A agro-ecologia é muito maior do que fazer uma produção sem agro-tóxicos ou um selo orgânico, pesquisada por Anna Primavesi, é uma alternativa sustentável que enxerga o ser humano como parte da natureza e busca esse equilíbrio entre os dois. Como explica Guto, do coletivo de saúde do MST, “ nossa pauta política é justamente o Estado ser indutor de uma agro-ecologia e sair dessa matriz do pacote do veneno, do pacote da semente, do controle que vem da produção e da comercialização até o consumo, para uma lógica de produção agro-ecológica, que vai garantir um alimento barato, orgânico e saudável para a população brasileira. Nosso projeto de agricultura não é um projeto que pensa em comidas orgânicas para determinados nichos, e sim, queremos que todos os brasileiros tenham acesso a comidas sem transgênicos, agro-tóxicos e agro-ecológicos”.
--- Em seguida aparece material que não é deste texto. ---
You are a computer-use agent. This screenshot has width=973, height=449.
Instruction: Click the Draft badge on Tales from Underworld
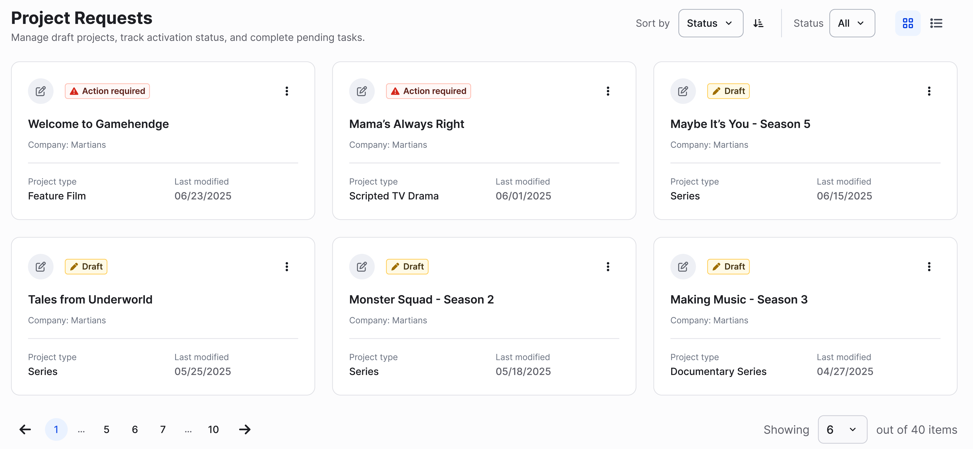pyautogui.click(x=86, y=266)
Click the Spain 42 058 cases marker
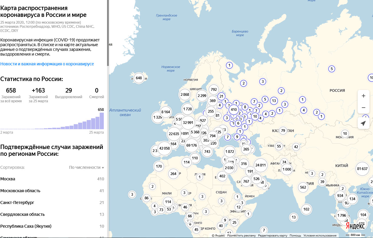373x238 pixels. 164,148
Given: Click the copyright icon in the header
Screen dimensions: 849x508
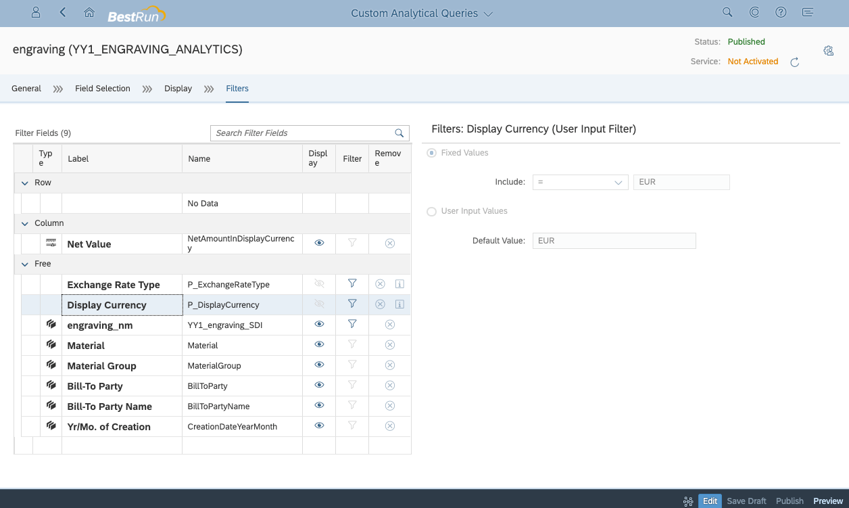Looking at the screenshot, I should 754,12.
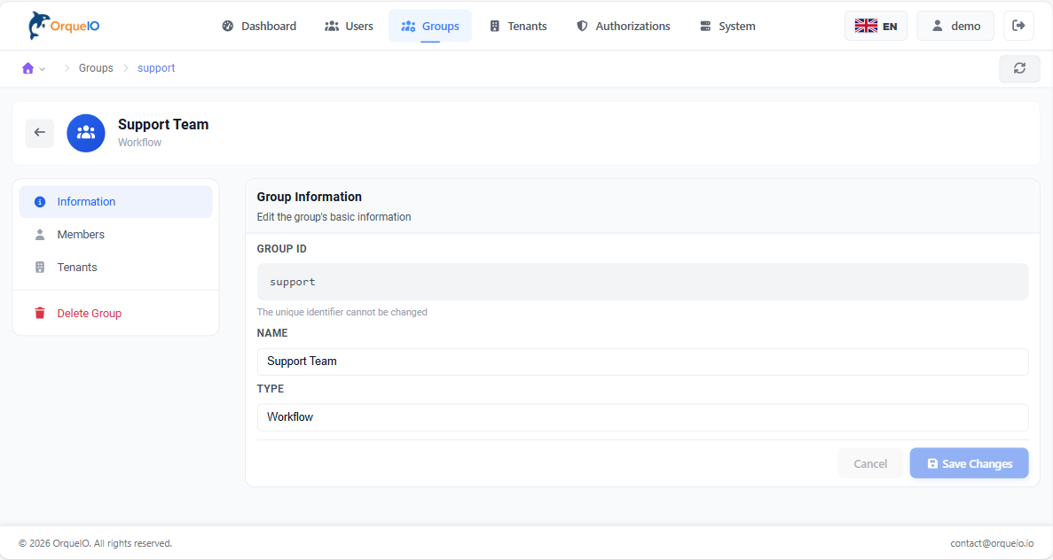Click the logout icon in the header
1053x560 pixels.
[1018, 25]
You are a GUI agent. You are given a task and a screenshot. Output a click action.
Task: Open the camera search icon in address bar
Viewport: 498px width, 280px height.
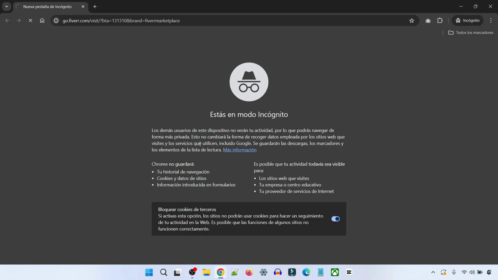428,21
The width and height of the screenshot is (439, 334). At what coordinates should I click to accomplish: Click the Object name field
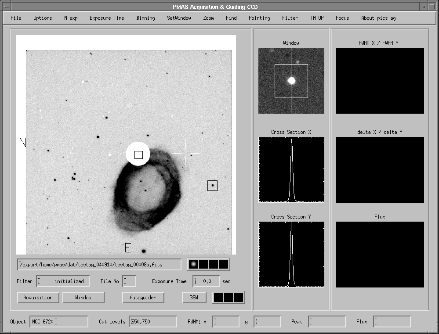point(59,322)
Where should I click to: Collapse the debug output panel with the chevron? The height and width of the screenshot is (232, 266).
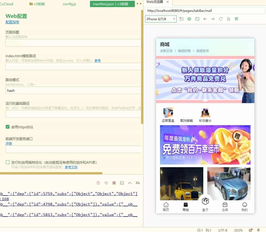[x=130, y=183]
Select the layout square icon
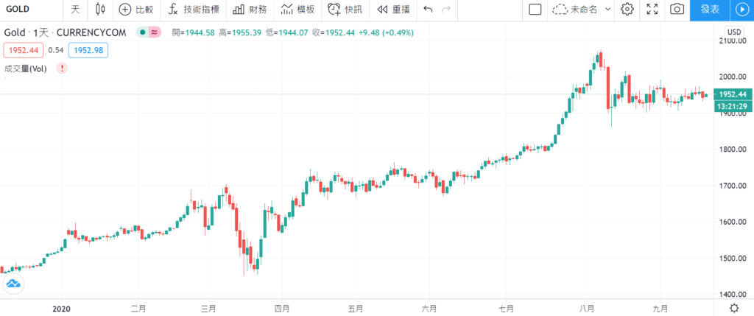This screenshot has height=316, width=754. coord(535,9)
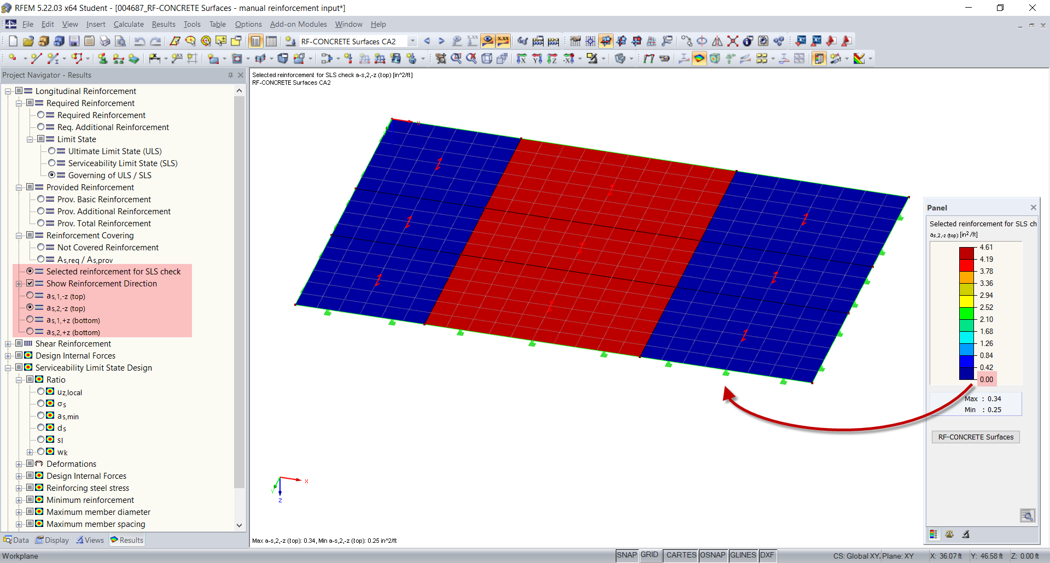Uncheck Show Reinforcement Direction

point(31,283)
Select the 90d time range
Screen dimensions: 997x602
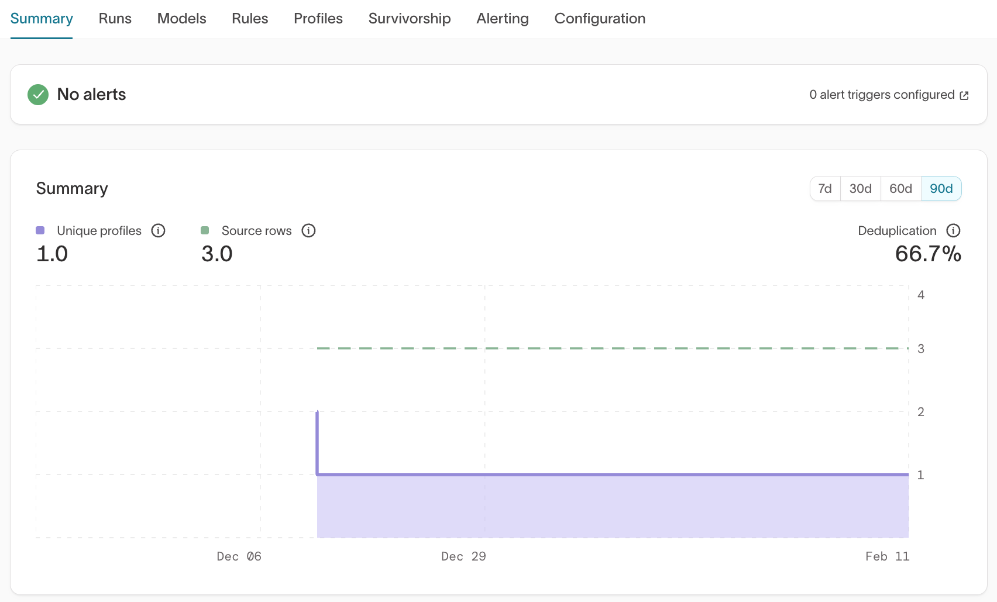(x=941, y=188)
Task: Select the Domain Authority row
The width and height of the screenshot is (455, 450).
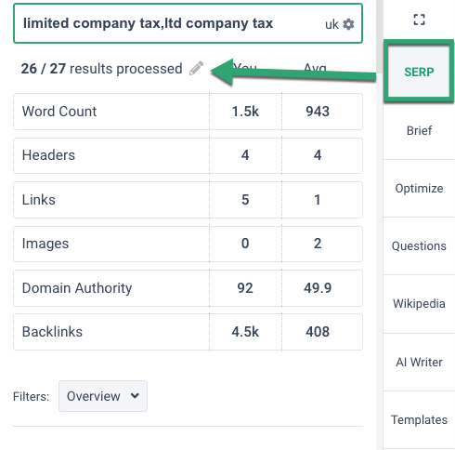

Pautado dentro dos movimentos sociais, o Movimento Sem Terra nasce no cenário da ditadura e, diferente do discurso da direita, busca a regulamentarização das distribuições de terras, até então historicamente concentradas nas mãos dos grandes proprietários. Como acrescenta Guto, “se nós pudéssemos dar um rosto para o movimento sem terra, traduzir a cara de um sem terra, ele seria de uma mulher negra, que é negado o acesso à posse e o trabalho na terra do Brasil. A gente consegue falar da ausência de reforma agrária a partir inclusive do movimento da escravidão que ocorreu no Brasil”.
E reforça, “se pegarmos marcos legais que foram, a lei de terras no Brasil a lei que vai falar como o País organiza a posse e usa o fruto da terra, ela é anterior a lei de abolição da escravidão no nosso pais. Isso não é por acaso, foi feita anteriormente justamente para dar os benefícios para os grandes produtores, grandes colonizadores, os parceiros das sesmarias”. E assim segue até hoje, com o movimento do agro-negócio não existe uma distribuição de terras, mas sim uma concentração e até a violação das terras dos povos originários.
Repleta de tecnologia e ciência, a produção de orgânicos do MST, vai além de uma produção sem veneno, “A produção orgânica luta por outro modelo de agricultura, uma agricultura que não seja voltada para a monocultura para exportação, com um degradamento e um sequestro de água enorme, como acontece no agro-negócio. Não há como o agro-negócio ser orgânico, não degradar, pois a lógica de produção dele está relacionado a isso, é sua gênese de funcionamento desde a revolução verde”, ressalta Guto.
O MST, independente do cenário político atual e futuro, é uma alternativa consciente e necessária para a manutenção do desmatamento brasileiro, o agro-negócio tem seu papel importante no PIB brasileiro, mas é degradador e excludente. Há de existir um equilíbrio agro-ecológico entre as ações do ser humano e do meio ambiente, por isso é um movimento que pode mover o futuro do País, desde o âmbito ecológico até dos direitos humanos, com as legislações trabalhistas e a luta pelo trabalho digno dos camponeses.